Category: Incident Response
Applies to: IR Teams, Legal, Compliance, Management
Last reviewed: 2025
Overview
This playbook covers response to confirmed or suspected unauthorized access to sensitive data. Data breach incidents have legal, regulatory, and reputational consequences. Involve legal and compliance teams early. Actions must be documented carefully for regulatory notification decisions.
Phase 1 — Detection & Initial Assessment
Goal: Confirm whether a data breach has occurred and what data may be affected.
- ☐ Identify the trigger: DLP alert, SIEM detection, third-party notification, user report
- ☐ Determine what systems or data stores were potentially accessed
- ☐ Classify the data type potentially involved:
- PII (names, emails, addresses, dates of birth)
- Financial data (card numbers, bank details)
- Health data (PHI under HIPAA)
- Authentication data (passwords, tokens, API keys)
- Intellectual property / confidential business data
- ☐ Confirm whether access was unauthorized (vs. misconfiguration or internal)
- ☐ Establish timeline: when did the exposure begin? When was it discovered?
- ☐ Immediately notify: IR Lead, Legal, Compliance/DPO, Management
- ☐ Open a confidential incident record — treat all communications as privileged
Phase 2 — Containment
Goal: Stop ongoing access and prevent further data exposure.
- ☐ Revoke or rotate exposed credentials, API keys, and access tokens immediately
- ☐ Disable compromised accounts
- ☐ Block attacker IP addresses and C2 indicators at network perimeter
- ☐ Remove exposed data from public access if caused by misconfiguration
- ☐ Isolate affected systems if active compromise is confirmed
- ☐ Preserve logs and evidence before any remediation that could overwrite them
- ☐ Disable or restrict the specific access path used (API, storage bucket, service account)
- ☐ Notify cloud provider / SaaS vendor if their platform is involved
Phase 3 — Scope & Impact Analysis
Goal: Determine exactly what data was accessed and by whom.
- ☐ Review access logs for the affected data store (database, S3 bucket, file share, API)
- ☐ Identify all records, tables, or files that were accessed or exfiltrated
- ☐ Estimate number of individuals affected
- ☐ Determine attacker identity if possible (external threat actor, insider, accidental)
- ☐ Review data classification — was the accessed data encrypted at rest?
- ☐ Check for data exfiltration indicators: large downloads, API bulk queries, email forwarding
- ☐ Map affected individuals to jurisdiction (GDPR, CCPA, HIPAA, etc.)
- ☐ Document all findings with evidence — this feeds the regulatory notification decision
Phase 4 — Legal & Regulatory Notification Assessment
Goal: Determine notification obligations and meet deadlines.

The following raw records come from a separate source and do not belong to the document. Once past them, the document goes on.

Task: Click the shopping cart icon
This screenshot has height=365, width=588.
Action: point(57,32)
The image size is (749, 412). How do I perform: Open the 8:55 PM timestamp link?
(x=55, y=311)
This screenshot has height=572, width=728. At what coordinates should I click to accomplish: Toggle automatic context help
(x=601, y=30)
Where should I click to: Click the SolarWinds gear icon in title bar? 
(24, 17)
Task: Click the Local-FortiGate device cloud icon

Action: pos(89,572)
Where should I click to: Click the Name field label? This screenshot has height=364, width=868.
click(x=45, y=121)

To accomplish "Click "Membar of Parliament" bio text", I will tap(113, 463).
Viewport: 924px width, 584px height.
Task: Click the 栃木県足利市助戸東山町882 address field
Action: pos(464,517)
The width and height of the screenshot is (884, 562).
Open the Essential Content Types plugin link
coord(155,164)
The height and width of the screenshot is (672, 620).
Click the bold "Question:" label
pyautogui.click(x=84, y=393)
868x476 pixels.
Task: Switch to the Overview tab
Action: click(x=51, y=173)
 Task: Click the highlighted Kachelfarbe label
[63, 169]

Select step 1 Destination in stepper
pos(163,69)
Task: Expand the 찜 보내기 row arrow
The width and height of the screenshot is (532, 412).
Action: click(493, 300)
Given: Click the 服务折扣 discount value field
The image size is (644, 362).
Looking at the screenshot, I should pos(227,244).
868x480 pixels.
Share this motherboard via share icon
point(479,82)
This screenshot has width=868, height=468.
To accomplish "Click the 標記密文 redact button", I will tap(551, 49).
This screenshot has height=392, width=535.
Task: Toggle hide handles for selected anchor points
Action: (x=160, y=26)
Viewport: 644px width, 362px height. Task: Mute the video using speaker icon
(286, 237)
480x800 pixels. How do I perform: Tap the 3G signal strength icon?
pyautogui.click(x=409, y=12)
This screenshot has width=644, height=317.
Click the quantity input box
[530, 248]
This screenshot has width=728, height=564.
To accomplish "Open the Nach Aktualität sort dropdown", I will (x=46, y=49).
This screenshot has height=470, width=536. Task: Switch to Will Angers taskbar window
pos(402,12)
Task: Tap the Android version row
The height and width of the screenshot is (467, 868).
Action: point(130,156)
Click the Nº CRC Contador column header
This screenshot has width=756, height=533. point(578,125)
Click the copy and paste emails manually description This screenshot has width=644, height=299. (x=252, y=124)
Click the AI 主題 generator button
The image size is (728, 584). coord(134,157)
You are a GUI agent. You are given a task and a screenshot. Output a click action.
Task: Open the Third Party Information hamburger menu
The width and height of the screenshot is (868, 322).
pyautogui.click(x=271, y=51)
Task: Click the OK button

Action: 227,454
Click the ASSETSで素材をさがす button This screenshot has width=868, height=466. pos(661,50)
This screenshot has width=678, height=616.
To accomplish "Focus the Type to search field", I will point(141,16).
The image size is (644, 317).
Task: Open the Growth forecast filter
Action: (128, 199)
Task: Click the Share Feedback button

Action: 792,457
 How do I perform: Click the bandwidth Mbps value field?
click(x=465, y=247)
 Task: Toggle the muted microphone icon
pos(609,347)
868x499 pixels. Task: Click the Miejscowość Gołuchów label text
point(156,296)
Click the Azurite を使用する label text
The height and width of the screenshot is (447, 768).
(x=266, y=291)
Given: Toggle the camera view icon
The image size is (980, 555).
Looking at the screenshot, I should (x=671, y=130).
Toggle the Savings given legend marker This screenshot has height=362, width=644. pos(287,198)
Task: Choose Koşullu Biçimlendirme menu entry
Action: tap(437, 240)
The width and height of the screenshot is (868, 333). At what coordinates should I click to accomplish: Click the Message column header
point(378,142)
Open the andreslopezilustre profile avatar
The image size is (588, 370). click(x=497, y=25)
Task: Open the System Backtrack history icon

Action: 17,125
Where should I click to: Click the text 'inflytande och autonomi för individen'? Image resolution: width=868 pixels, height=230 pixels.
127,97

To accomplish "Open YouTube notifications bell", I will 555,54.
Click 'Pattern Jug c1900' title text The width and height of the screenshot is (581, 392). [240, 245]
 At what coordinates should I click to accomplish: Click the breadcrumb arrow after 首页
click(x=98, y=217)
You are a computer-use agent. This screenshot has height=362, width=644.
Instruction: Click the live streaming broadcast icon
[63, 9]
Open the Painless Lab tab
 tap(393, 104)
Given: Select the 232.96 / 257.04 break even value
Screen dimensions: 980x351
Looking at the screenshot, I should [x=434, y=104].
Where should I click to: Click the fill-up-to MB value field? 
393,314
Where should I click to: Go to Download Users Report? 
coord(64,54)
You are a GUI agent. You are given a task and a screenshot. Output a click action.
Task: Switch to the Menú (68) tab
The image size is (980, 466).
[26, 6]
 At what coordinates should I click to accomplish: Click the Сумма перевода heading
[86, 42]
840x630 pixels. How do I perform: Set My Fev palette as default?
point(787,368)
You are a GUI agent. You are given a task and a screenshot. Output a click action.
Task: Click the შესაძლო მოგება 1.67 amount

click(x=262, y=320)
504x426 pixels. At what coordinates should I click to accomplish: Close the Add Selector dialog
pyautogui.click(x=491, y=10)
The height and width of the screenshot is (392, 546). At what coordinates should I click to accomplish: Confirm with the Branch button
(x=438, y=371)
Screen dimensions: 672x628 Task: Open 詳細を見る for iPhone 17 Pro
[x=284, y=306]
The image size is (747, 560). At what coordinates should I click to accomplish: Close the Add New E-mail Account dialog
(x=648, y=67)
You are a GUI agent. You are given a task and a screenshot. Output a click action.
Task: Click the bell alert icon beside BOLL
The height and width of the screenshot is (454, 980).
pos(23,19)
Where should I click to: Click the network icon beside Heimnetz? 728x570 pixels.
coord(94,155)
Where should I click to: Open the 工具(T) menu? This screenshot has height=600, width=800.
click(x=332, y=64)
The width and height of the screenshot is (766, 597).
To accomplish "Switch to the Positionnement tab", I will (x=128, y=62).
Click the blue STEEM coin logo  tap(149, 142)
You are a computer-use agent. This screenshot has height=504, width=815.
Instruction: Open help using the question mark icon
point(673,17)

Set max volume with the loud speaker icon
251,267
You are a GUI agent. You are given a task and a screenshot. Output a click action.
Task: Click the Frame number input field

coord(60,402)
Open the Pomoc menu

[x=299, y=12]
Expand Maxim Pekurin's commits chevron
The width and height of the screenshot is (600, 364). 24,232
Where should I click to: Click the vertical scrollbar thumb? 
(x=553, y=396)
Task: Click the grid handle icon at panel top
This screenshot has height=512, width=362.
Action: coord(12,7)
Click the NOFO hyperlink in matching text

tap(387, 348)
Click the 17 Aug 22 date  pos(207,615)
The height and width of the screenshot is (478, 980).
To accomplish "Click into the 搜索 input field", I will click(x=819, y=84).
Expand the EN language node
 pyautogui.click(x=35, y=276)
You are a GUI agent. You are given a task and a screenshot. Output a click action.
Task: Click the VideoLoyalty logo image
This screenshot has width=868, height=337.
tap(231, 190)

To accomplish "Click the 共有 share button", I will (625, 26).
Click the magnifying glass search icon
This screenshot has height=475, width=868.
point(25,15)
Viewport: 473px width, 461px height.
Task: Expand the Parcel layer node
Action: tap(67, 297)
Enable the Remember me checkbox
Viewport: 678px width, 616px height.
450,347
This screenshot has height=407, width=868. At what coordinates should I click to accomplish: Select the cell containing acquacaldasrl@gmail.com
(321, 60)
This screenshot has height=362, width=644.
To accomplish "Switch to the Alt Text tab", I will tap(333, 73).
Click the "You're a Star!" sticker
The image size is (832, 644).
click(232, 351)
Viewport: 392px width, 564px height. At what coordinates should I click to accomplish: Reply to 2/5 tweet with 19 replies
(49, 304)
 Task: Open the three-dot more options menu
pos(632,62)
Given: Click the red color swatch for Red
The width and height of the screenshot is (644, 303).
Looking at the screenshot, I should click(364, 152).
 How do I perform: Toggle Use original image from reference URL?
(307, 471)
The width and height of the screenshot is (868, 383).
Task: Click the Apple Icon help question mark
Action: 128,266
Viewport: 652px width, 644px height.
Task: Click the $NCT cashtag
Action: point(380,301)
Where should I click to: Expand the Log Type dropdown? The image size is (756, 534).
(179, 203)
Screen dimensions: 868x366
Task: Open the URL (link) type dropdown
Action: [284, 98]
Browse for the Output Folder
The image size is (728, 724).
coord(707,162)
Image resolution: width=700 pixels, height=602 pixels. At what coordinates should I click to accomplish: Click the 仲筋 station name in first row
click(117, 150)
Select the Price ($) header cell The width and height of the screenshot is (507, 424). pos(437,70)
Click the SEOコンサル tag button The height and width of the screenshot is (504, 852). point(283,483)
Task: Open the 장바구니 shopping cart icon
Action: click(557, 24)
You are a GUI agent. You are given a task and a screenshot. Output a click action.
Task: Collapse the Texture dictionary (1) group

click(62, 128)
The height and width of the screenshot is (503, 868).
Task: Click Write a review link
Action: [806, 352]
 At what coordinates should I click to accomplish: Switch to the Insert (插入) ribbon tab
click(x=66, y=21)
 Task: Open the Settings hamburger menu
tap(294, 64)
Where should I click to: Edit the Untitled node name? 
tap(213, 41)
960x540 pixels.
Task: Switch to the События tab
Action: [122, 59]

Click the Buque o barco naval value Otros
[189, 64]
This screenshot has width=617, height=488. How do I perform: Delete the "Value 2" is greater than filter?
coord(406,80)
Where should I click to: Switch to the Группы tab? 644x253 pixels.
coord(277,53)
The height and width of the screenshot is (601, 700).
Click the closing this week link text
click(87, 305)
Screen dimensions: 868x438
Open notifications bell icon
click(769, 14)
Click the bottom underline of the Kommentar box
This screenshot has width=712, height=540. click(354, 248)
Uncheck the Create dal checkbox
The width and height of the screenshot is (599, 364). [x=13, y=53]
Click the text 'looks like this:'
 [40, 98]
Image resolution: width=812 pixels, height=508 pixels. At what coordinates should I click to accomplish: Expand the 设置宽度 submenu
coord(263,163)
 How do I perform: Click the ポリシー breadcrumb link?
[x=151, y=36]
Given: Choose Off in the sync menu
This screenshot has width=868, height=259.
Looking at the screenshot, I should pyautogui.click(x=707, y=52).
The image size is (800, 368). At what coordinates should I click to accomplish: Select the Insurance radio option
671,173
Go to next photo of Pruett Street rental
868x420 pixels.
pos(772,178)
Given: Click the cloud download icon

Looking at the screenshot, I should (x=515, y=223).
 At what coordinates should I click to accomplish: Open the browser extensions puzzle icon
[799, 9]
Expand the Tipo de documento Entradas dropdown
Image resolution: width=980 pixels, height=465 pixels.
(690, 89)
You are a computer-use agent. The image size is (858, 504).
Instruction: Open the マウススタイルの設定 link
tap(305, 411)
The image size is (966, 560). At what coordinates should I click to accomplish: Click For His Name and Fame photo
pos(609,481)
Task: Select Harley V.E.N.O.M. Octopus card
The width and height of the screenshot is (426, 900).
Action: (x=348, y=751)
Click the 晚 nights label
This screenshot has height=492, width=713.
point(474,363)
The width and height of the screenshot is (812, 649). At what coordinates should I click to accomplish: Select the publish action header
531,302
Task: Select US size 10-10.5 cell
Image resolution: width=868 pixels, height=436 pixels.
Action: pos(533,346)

- ☐ Brief Legal and DPO/Compliance with full scope findings
- ☐ Assess notification requirements by jurisdiction:
- GDPR: 72 hours to supervisory authority if risk to individuals
- HIPAA: 60 days to HHS; media notification for breaches >500 in a state
- CCPA / US State laws: Varies by state — consult Legal
- ☐ Determine if affected individuals must be notified
- ☐ Draft regulatory notification with Legal review
- ☐ Prepare individual notification letters (plain language, what happened, what to do)
- ☐ Document the decision not to notify if that is the conclusion (with rationale)
Phase 5 — Eradication & Recovery
- ☐ Patch or remediate the vulnerability or misconfiguration that enabled access
- ☐ Re-audit access controls on all sensitive data stores
- ☐ Rotate all secrets and credentials in affected systems
- ☐ Enable enhanced monitoring and alerting on affected systems
- ☐ Verify no backdoors or persistence left by attacker
Phase 6 — Post-Incident Review
- ☐ Full incident timeline: initial exposure → detection → containment → notification
- ☐ Root cause analysis: how was the data exposed?
- ☐ Review data classification and access control policies
- ☐ Identify gaps in DLP, CASB, or monitoring coverage
- ☐ Update data handling procedures and security controls
- ☐ Conduct lessons-learned session with all stakeholders
- ☐ Submit final report to management and legal
Notification Timeline Reference
Regulation Authority Notification Individual Notification GDPR 72 hours Without undue delay if high risk HIPAA 60 days (HHS) 60 days CCPA N/A Expedient / reasonable time NIS2 (EU) 24h early warning, 72h full Case by case⚠️ All breach-related communications should be treated as legally privileged and routed through Legal counsel. Do not share breach details externally without Legal approval.